## The records:

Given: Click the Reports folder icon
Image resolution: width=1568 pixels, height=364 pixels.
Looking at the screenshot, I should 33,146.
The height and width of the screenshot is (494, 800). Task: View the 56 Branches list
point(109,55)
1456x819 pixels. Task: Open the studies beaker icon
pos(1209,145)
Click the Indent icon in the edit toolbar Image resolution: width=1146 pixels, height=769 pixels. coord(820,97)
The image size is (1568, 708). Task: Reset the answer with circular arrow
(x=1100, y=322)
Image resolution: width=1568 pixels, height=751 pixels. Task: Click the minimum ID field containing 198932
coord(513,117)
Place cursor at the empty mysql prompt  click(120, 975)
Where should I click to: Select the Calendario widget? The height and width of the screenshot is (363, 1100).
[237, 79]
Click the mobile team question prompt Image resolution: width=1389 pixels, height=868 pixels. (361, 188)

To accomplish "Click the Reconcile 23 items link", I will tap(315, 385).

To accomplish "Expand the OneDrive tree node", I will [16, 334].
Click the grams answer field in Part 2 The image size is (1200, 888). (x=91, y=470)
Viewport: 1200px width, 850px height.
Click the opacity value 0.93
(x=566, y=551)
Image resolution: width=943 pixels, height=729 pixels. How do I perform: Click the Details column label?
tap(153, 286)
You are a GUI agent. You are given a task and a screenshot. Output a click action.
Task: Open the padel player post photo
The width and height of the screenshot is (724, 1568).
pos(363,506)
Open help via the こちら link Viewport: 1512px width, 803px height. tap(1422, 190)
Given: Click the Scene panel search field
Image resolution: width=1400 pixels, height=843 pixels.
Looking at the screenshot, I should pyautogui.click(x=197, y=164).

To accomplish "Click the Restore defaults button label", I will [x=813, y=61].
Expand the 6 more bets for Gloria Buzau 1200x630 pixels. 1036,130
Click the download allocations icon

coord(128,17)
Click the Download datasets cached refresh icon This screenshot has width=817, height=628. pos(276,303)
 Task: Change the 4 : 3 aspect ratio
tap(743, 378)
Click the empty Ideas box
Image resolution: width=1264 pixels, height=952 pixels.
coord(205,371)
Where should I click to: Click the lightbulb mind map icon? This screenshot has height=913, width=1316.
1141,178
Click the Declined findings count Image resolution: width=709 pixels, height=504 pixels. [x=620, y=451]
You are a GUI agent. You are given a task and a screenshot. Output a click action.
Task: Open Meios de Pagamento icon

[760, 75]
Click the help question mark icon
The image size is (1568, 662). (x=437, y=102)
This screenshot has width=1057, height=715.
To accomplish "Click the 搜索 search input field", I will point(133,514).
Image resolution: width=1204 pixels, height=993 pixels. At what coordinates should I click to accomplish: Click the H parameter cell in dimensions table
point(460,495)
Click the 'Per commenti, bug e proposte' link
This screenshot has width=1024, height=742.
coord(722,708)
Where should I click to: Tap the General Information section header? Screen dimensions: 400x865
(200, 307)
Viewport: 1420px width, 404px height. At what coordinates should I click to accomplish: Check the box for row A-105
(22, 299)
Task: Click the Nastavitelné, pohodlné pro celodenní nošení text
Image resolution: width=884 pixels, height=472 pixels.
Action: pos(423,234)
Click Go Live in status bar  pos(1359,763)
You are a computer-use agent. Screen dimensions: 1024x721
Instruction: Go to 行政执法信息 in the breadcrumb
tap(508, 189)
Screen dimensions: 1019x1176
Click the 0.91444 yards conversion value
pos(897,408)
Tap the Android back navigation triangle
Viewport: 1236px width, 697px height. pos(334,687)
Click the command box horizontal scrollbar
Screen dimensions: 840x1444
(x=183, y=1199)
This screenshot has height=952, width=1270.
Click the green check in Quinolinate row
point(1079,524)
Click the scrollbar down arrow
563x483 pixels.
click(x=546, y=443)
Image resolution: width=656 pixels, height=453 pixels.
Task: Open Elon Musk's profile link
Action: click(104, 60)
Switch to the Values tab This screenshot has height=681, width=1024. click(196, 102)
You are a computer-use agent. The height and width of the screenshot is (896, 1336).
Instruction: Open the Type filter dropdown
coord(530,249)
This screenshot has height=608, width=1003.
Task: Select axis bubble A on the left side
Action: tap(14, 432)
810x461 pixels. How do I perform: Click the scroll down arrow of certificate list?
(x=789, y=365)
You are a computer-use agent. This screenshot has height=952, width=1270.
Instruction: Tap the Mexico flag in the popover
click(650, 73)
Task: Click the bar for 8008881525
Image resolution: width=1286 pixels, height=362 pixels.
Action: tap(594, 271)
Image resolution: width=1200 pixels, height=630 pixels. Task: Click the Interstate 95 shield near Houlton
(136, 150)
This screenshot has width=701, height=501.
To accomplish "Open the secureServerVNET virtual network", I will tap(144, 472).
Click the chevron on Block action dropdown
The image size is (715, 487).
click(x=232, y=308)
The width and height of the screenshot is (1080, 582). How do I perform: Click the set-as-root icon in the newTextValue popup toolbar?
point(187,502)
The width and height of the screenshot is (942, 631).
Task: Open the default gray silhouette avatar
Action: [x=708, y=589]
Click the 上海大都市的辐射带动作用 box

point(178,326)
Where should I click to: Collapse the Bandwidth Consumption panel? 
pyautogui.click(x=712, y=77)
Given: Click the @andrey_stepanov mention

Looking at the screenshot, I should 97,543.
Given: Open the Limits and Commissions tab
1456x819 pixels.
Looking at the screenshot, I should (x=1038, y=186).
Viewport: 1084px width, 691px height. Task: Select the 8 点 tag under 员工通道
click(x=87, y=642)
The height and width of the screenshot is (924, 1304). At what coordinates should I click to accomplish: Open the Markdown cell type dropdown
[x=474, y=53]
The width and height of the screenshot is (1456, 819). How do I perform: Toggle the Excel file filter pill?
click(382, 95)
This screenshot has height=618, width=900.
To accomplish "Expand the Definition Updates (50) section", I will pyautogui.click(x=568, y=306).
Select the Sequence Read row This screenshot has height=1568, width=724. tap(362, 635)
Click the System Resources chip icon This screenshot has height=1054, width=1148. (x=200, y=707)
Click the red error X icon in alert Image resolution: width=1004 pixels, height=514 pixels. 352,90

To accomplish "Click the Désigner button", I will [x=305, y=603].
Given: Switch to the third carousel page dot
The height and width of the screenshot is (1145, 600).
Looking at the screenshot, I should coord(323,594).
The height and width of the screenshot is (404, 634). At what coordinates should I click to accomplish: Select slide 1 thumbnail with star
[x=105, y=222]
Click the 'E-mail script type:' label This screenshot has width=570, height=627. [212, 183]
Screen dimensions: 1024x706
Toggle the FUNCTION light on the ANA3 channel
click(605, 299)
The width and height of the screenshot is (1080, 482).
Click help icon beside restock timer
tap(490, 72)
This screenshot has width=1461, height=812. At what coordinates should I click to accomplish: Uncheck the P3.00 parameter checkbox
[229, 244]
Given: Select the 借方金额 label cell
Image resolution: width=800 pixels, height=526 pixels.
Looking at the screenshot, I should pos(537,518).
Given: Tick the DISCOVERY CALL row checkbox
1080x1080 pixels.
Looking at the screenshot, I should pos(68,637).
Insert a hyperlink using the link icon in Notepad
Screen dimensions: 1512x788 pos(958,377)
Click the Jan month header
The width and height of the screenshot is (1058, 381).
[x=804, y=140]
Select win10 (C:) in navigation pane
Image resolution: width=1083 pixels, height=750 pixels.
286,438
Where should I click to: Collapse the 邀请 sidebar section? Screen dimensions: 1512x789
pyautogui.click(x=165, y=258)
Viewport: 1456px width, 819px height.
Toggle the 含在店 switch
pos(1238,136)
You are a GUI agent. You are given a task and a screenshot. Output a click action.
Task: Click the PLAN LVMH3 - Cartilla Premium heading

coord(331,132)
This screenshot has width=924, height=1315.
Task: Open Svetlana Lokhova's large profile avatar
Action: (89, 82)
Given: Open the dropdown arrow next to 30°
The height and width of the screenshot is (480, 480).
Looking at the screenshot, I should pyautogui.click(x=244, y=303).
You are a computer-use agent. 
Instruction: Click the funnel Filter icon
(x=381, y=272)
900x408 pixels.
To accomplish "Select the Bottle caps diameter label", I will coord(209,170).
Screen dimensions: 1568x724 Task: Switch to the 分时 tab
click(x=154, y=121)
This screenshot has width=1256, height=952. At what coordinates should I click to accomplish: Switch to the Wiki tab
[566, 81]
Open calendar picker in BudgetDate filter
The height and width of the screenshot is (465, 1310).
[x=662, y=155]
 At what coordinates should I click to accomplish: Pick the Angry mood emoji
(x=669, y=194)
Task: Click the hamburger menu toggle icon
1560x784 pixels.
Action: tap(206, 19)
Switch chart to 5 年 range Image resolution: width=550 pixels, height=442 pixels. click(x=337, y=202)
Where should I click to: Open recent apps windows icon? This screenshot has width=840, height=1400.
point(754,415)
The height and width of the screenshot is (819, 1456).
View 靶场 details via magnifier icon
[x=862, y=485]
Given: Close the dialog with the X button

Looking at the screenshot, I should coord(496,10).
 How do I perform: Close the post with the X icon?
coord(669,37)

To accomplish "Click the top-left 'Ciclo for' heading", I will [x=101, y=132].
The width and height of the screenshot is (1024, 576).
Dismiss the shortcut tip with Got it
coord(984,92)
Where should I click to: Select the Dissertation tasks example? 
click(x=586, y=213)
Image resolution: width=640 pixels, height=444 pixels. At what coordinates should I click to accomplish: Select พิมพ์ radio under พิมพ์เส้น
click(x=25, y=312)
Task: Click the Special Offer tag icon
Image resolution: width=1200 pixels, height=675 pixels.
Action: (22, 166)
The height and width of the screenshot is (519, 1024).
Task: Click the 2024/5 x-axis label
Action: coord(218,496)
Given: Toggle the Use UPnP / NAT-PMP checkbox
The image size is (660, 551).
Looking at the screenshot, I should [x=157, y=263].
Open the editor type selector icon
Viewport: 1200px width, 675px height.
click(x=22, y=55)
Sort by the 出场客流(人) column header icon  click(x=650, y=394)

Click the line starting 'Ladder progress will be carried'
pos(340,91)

## Written problem:
Can you copy out, word for word, the rows starting at the one containing "Given: Switch to the third carousel page dot" and ending at the one containing "Looking at the screenshot, I should coord(323,594)."?

## Problem solution:
Given: Switch to the third carousel page dot
The height and width of the screenshot is (1145, 600).
Looking at the screenshot, I should coord(323,594).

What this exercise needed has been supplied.